• Outlander
    2.7k
    Your need to isolate visual art as being of some special category of art that needs to be discussed is elusive as is your need to protect the blind from what you envision are attacks on their limitations.Hanover

    Well hey, who's to say the sighted (non-blind) aren't the truly limited ones, as far as knowledge and the true depth of the universe is concerned. Sure, it's a physical world, we need to see, to eat, basically.

    My "need" or rather point expressed is that, as a sighted, non-blind person, you don't know the world they experience. I thought that was the whole point of idea of philosophy in regards to qualia. Sure, the sighted people have overtaken the world, and so find blind people as relatively low priority, with nothing to offer, teach, or learn from. We look at them as some sort of pariah or outcast, masquerading as sympathy or pity or "right from wrong" since they are effectively more vulnerable than those who can see.
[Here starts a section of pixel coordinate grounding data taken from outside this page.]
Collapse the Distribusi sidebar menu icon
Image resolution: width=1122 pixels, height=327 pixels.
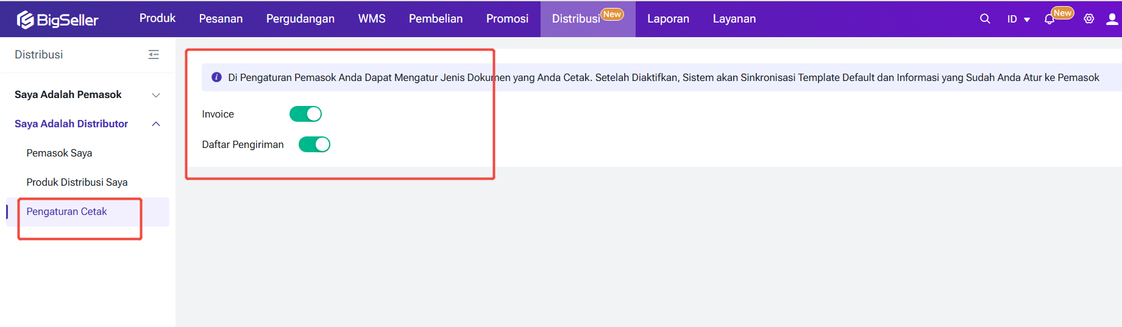click(x=154, y=55)
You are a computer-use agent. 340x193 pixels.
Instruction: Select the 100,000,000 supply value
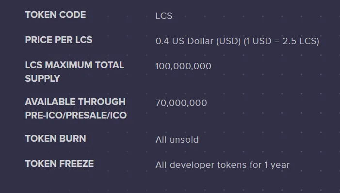coord(183,66)

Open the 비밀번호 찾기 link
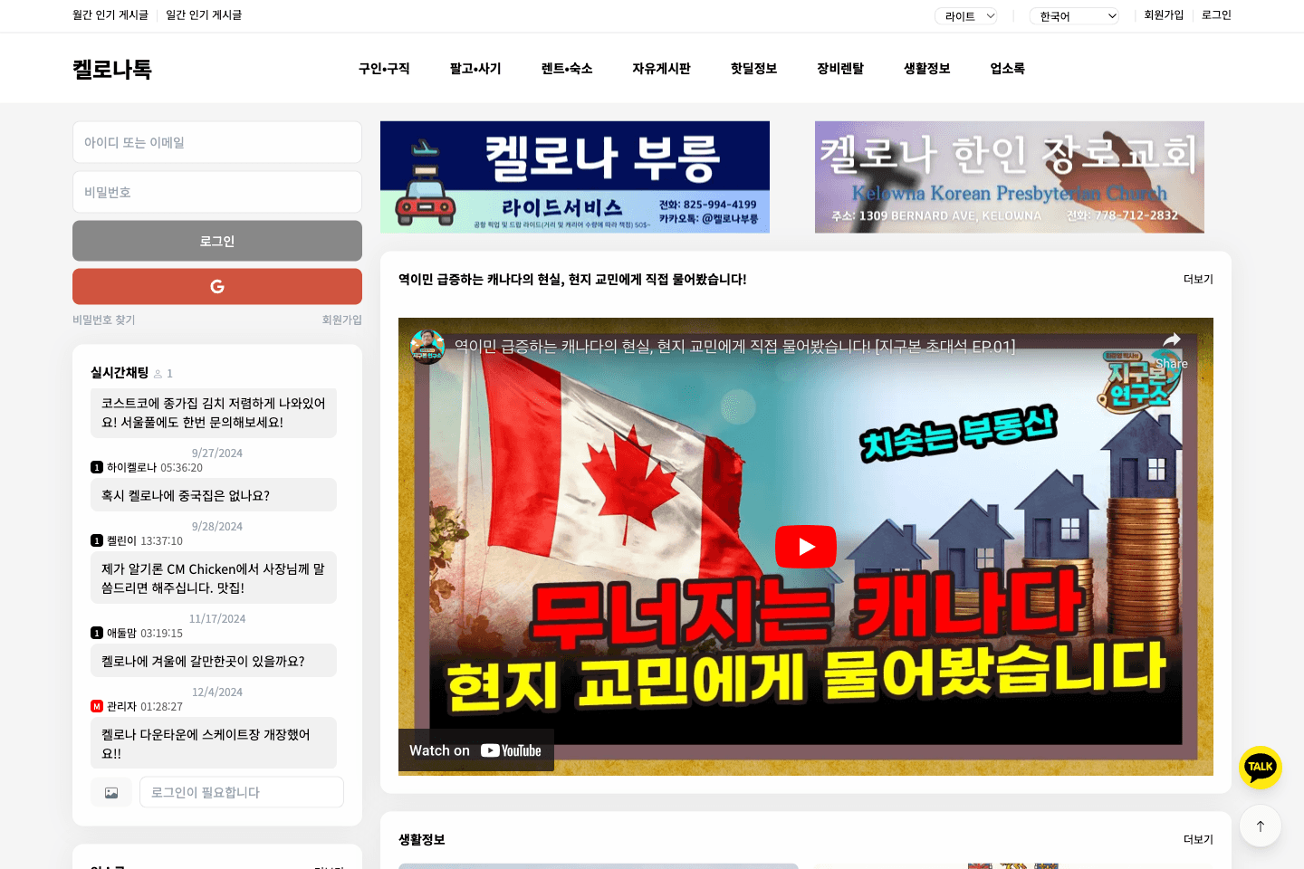(103, 320)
But what of it?

    Also, as a fellow lawyer-in-practice let's not ignore the fact it was you who first intended to isolate visual art with your statement "a legal argument could be beautiful, but not like a sunset". I don't know what it is you're trying to do, but you're not doing it very well. Which is out of character for you.
  • Hanover
    14.3k
    My "need" or rather point expressed is that, as a sighted, non-blind person, you don't know the world they experience. I thought that was the whole point of idea of philosophy in regards to qualia.Outlander

    I'm sort of wondering why you're discussing qualia about right now, with it not having to do with anything we were talking about. I don't have a problem with tangents or even distant associations of one concept with the other, but this is entirely unrelated, like you just wanted to start arguing that the blind people are missing certain qualitative states that non-blind people are. But I'll agree, to the extent qualia exist, I would agree blind people would be missing the qualia of non-blind people, namely the stuff of seeing.
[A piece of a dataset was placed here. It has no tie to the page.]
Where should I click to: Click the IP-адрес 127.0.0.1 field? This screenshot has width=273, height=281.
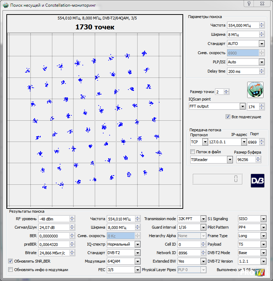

    we look at them as some sort of pariah or outcast,Outlander

    Now we're flying over the cuckoo's nest. No one is telling blind people they are pariahs, but if you know someone who is, you ought tell them to stop bullying the blind.

    Also, as a fellow lawyer-in-practice let's not ignore the fact it was you who first intended to isolate visual art with your statement "a legal argument could be beautiful, but not like a sunset".Outlander

    My objective, which is not that hard to decipher, was to point out the varying ways "beautiful" might be defined, which isn't terribly controversial because it forms the better part of aesthetics, which is to define beauty.

    I don't know what it is you're trying to do, but you're not doing it very well. Which is out of character for youOutlander

    I will try to better do what you don't know what I'm trying to do so that I can do it the way you have come to expect.
  • T Clark
    15.3k
    But seriously, I think you're using the term "beautiful" here in a pretty broad way, so maybe a legal argument could be beautiful, but not like a sunset. This issue isn't a small one because the definition of "beauty" is obviously central to aesthetics and this whole conversation.

    So, define "beauty" so that the term makes sense in claiming a legal brief is beautiful in some way as is a sunset beautiful so that the term can be applied to both.
    Hanover

    It’s a feeling I get when I read poetry or fiction. My primary aesthetic medium is the written word. I like music and visual arts, but my relationship to them is not as close. The feeling I’m talking about is the same one I get when I read anything well written—poetry, fiction, technical documents, legal documents, construction documents, philosophy, history, letters, emails, posts here on the forum. It’s the same feeling. Competence is beautiful.

    What saith Collingswood on it?Hanover

    I’m not sure what Collingwood would say about beauty and I’m too lazy to go check. What he says about art is that it is a way for the artist to express their experience and share it with an audience.